Spatial metablomic imaging of glutathione in a mouse lung with metastases. (Birsoy lab)
The mitochondria may be the powerhouse of the cell, but mounting evidence suggests this organelle is also a driving force behind cancer. Now, new evidence points to the mitochondrial metabolite glutathione, highlighting its central role in helping breast cancer cells break away from the primary tumor, travel through the body, and take root in other tissues.
The findings are among the first to link a specific mitochondrial metabolite to metastasis, with strong implications for the study of cancer at the cellular level. "We hope that our work will bring more attention to how organelles and their metabolites are relevant to cancer biology," says Kivanç Birsoy, head of the Laboratory of Metabolic Regulation and Genetics at Rockefeller.
A mysterious connection with metastasis
The vast majority of cancer deaths are due to its spread, rather than complications from the original tumor. Knowing that metastasis lies at the heart of cancer mortality, researchers have spent decades trying to identify-and defeat-the specific factors that enable rogue cells to break away from the primary tumor and colonize the rest of the body.
Metabolites play a key role, with prior studies having shown that the metabolites lactate, pyruvate, glutamine, and serine each support distinct stages of metastasis. And since mitochondria within the cancer cell are responsible for not only generating energy but also providing metabolites, it is unsurprising that a handful of recent studies have linked mitochondrial activity to metastasis in breast, renal, and pancreatic cancers.
However, researchers had been unable to identify the precise mechanisms at play. "Mitochondria have thousands of metabolites, and it's been difficult to determine which are important to tumor formation and growth, and which initiate metastasis," says Birsoy.
Cells under stress
In their study, Birsoy and colleagues utilized an innovative strategy that involved protein tagging able to distinguish primary tumor cells and from those that had migrated from the breast to the lung. The team, led by graduate fellow Nicole DelGaudio and postdoctoral fellow Hsi-wen Yeh, then analyzed the metabolites in these organelles to reveal how mitochondrial metabolites shift when cancer cells colonize new sites.

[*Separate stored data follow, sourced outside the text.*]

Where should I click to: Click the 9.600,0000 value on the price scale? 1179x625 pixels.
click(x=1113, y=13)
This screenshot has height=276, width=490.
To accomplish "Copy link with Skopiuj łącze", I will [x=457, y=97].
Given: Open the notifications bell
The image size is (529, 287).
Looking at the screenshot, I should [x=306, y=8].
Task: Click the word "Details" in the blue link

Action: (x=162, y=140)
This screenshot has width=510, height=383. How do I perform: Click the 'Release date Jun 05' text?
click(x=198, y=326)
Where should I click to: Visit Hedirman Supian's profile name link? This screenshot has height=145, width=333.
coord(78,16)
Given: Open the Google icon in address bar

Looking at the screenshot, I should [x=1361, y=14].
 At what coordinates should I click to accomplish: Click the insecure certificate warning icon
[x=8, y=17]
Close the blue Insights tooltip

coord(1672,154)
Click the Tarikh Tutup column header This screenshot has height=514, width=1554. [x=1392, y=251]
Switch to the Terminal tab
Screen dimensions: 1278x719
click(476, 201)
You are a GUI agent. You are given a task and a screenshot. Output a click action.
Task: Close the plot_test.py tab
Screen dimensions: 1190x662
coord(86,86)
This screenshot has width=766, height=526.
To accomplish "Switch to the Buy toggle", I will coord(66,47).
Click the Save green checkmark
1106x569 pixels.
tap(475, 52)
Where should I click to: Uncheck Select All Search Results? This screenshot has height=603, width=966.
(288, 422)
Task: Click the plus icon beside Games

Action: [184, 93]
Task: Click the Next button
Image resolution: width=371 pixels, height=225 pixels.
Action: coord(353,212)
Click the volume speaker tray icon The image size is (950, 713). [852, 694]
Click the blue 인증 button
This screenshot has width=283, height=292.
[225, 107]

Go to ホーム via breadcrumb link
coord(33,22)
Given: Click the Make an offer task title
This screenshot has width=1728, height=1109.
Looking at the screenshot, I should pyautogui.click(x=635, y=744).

"These techniques allowed us to, in an unbiased manner, see the difference between what's essential in metastasis and what's essential in the primary tumor," DelGaudio says.
Among thousands of mitochondrial compounds, one stood out: glutathione. A major antioxidant involved in reducing oxidative stress, enhancing metabolic detoxification, and regulating the immune system, glutathione levels were found to have skyrocketed in metastatic cancer cells that invaded the lung. To further confirm the findings, the team used a spatial metabolomics technique that allowed them to visualize the distribution of glutathione directly within lung tissues.
They then shifted their focus toward mitochondrial membrane proteins, screening for transporters that stood out as essential for metastatic cells growing in the lung. Once again, a clear frontrunner emerged: SLC25A39, the mitochondrial glutathione transporter. The findings closed the loop, linking a metabolite and its transporter to metastasis by demonstrating that mitochondrial glutathione import via the SLC25A39 transporter is essential for cancer spread.
Birsoy and colleagues also found how mitochondrial glutathione drives cancer spread: not by acting as an antioxidant-an effect ruled out through multiple experiments-but by signaling to activate ATF4, a transcription factor that helps cancer cells survive in low-oxygen conditions. This also pinpointed when glutathione is specifically required: during the early steps of metastatic colonization, when cancer cells adapt rapidly to the stressful environment of a new tissue.
A familiar culprit
This work builds on recent significant work from the Birsoy lab. In 2021, his team was the first to demonstrate that SLC25A39 is the transporter that brings glutathione into the mitochondria; in 2023, they showed that SLC25A39 is not only a transporter but a dynamic sensor that regulates the amount of glutathione in the mitochondria and adjusts those levels accordingly. So when this metabolite and its mitochondrial transporter showed up in cancer screenings, Birsoy knew where to take his experiments next.
"Because we found this transporter earlier and knew how to block the entry of glutathione, we already had the tools necessary to investigate its role in cancer metastasis," he says.
The findings may have clinical implications-especially since the team also found that breast cancer samples from patients whose disease had spread to the lung showed elevated SLC25A39, and that higher SLC25A39 expression was strongly correlated with poorer overall survival in breast cancer patients. One day, a small molecule that targets this metabolite by blocking its transporter could potentially forestall breast cancer metastasis, with fewer side-effects than sweeping therapies that target more general cellular processes.
In the short-term, however, the paper emphasizes the importance of nailing down just how metabolites within different compartments operate within our cells.
"We're trying to make our knowledge of metabolism more precise," Birsoy says. "It's not just about some metabolite levels going up and others going down. We need to look at the organelles, the precise compartments, to understand how metabolites influence human health."